2 Gig log file then process crashes

This topic has 5 replies, 5 voices, and was last updated 17 years, 1 month ago by Russ Ross.

Creator

Topic
May 23, 2008 at 3:51 pm #50068
Andrew Deters
Participant
We receive these errors from one of our feeds. Typically this message is repeated several thousand times per minute. Eventually (roughly 2 hours), the log file and error file grow to 2Gig in size each and the process crashes. That leads to the logical volume running out of space when those crash files are copied to the errors directory.

[prod:prod:WARN/0: engine_cmd:05/21/2008 23:45:17] Output log file cycled

[pdl :PDL :ERR /0: FEED1:05/22/2008 01:46:38] read failed: Connection timed out

[pdl :PDL :ERR /0: FEED1:05/22/2008 01:46:38] read returned error 110 (Connection timed out)

Followed by this message a little later (probably when the connection is restored).

[pdl :PDL :ERR /0: FEED1:05/22/2008 19:28:37] read returned error 0 (Success)

Whatever is happening at this point it is telling me the error message is 0 “Success”.

These feeds are connected via a vpn to a vendor. The EOConfig for these is disable_all. I know it is a protocol error but am at a loss in how to troubleshoot the best way to fix the problem. Has anyone every seen this type of behavior? It does not happen at the same time.
Creator

Topic

Viewing 4 reply threads

Author

Replies
- May 23, 2008 at 4:59 pm #64754
  James Cobane
  Participant
  Andrew,
  
  Why don’t you just turn-on automatic Log cycling on the process? Set the size (in KB) to what seems reasonable, and you should be good to go.

## DATA BLOCK
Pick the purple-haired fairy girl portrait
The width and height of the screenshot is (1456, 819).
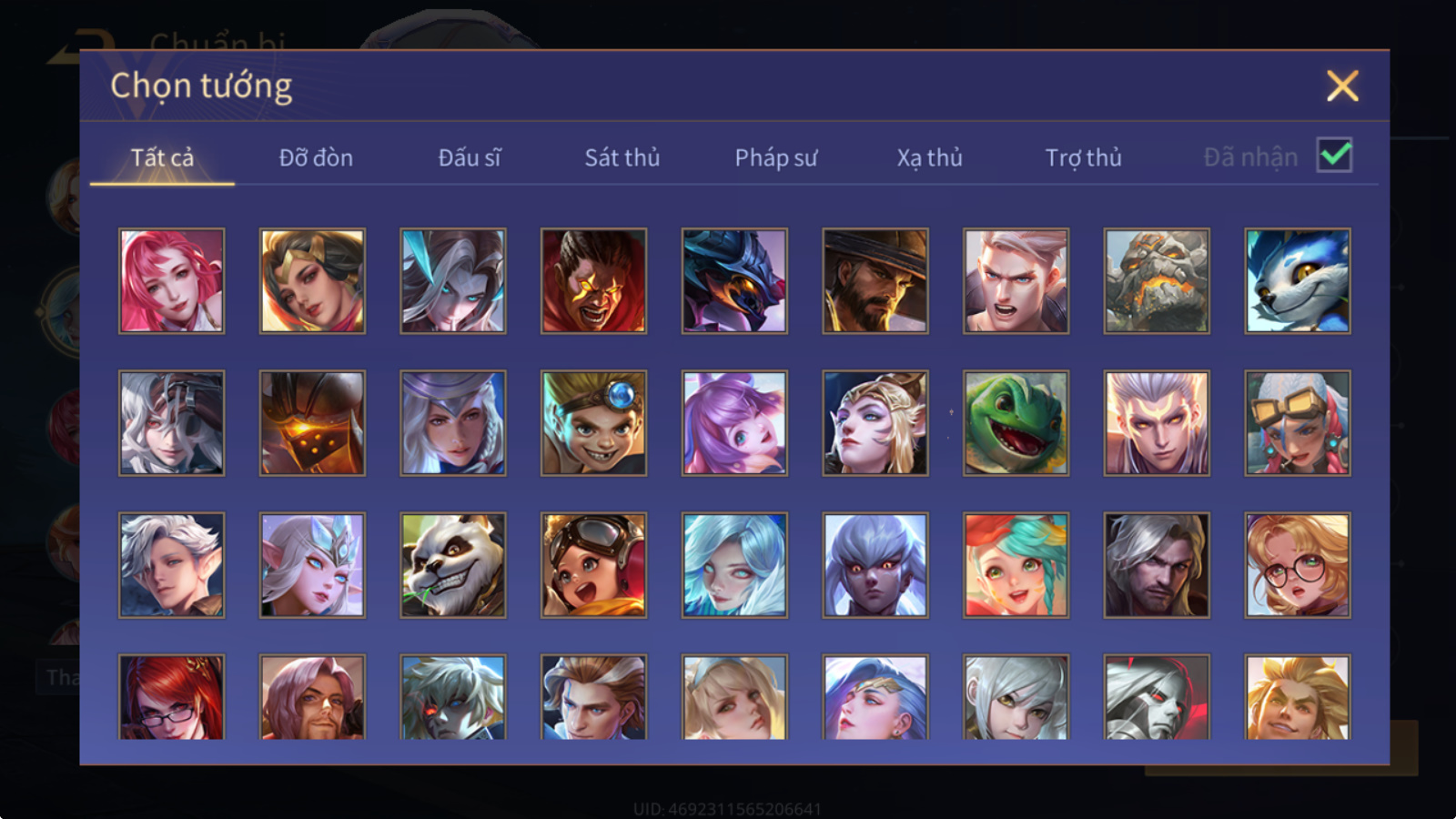[734, 422]
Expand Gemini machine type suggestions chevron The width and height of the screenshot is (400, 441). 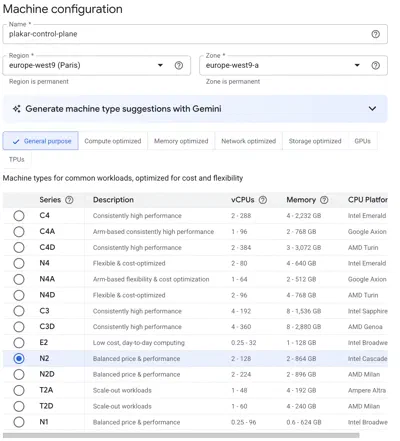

## INSTRUCTION 1
In the forum thread about the 2 Gig log file crash, what is the EOConfig setting for the affected feeds?
## INSTRUCTION 2
Carry on the forum thread about the 2 Gig log file crash from the point where it stops.

## TASK OUTPUT 1
disable_all

## TASK OUTPUT 2
  
  Jim Cobane
  
  Henry Ford Health
- May 23, 2008 at 5:15 pm #64755
  Kevin Kinnell
  Participant
  I’d definitely do as Jim suggested, but I’d look pretty closely at that thread
  
  setup. We had a similar situation with fast growing error logs. In that case,
  
  there were multiple problems, but what allowed us to debug it was to
  
  increase the timeout for ACKs, which kept things sane enough that we could
  
  gather enough information to blame the other side of the connection. 😉
  
  What happens when you “stutter” the thread (bring it up and almost
  
  immediately stop it again)?
- May 23, 2008 at 5:58 pm #64756
  Andrew Deters
  Participant
  I’ll set up the automatic log cycling. They currently cycle once per day. I tried to stop and start the feed repeatedly and do not recieve the results described above. The feeds act as expected.
  
  When i’m able to bring down the VPN tunnel, I’ll attempt stopping and starting the tunnel and see if that doesn’t produce the above results.
  
  Thanks
- May 23, 2008 at 7:05 pm #64757
  Paul Johnston
  Participant
  Andrew,
  
  We have run into the exact same issue a while back . It crashed our system a couple of times.
  
  We developed a UNIX script that examines the size of the Error file . When is gets to a certain size we bound the process.
  
  I like Jim’s solution also .
- May 27, 2008 at 11:55 am #64758
  Russ Ross
  Participant
  It is not surprising that it crashes when the log file size reaches 2 GB’s.
  
  Typically that is the maximum file size defined in the /etc/security/limits file.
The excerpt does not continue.